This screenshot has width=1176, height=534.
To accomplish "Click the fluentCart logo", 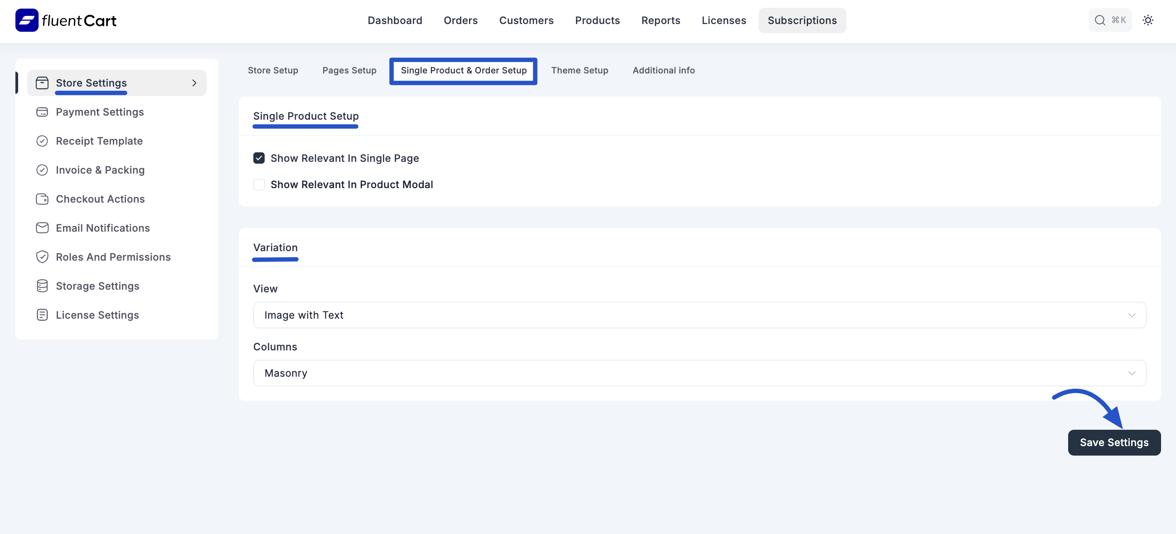I will pyautogui.click(x=65, y=20).
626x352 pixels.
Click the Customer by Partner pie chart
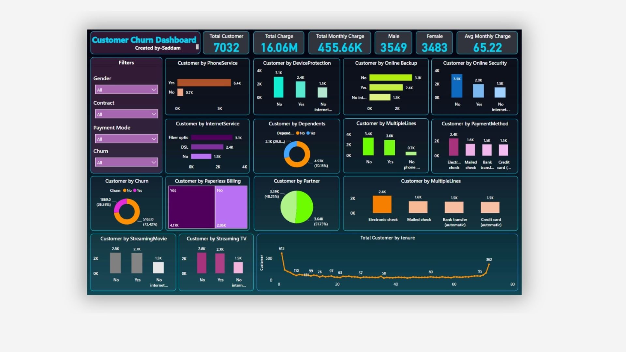click(x=297, y=207)
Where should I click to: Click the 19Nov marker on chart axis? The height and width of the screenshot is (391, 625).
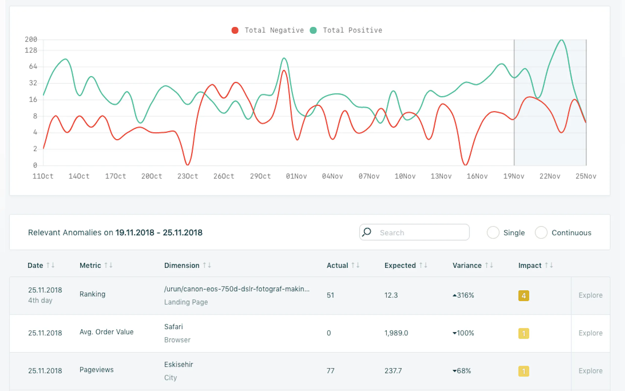pos(514,176)
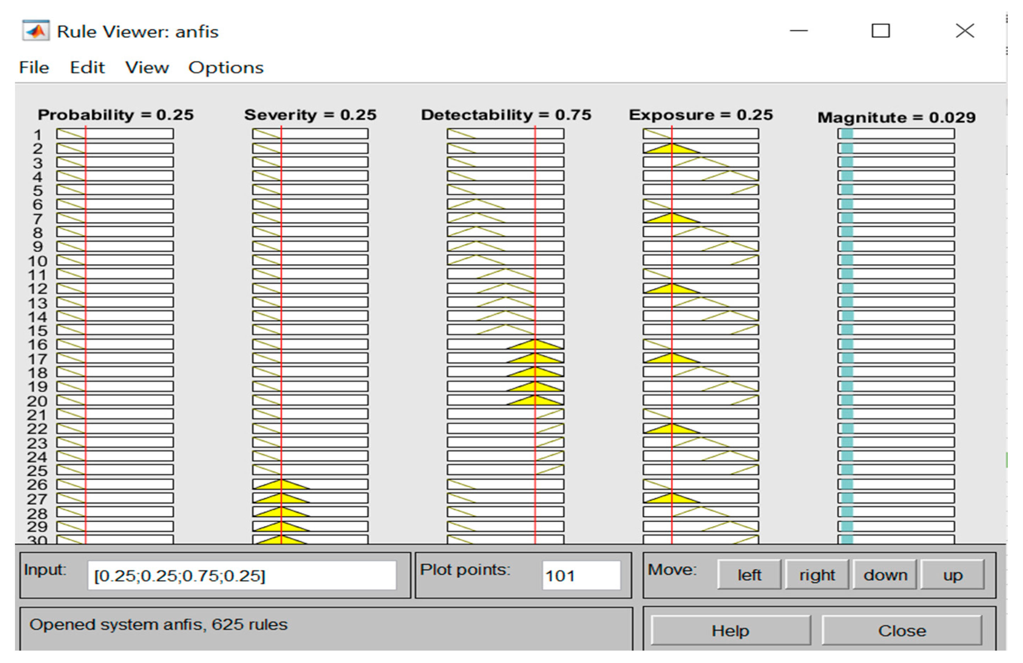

• • • • •

§ Exercise aim
In the data above, find the line containing "Where should I", then output it and every later line exactly, without the pictures.

§ Solution to this exercise
Where should I click to: Click the 19Nov marker on chart axis? The height and width of the screenshot is (391, 625).
pos(514,176)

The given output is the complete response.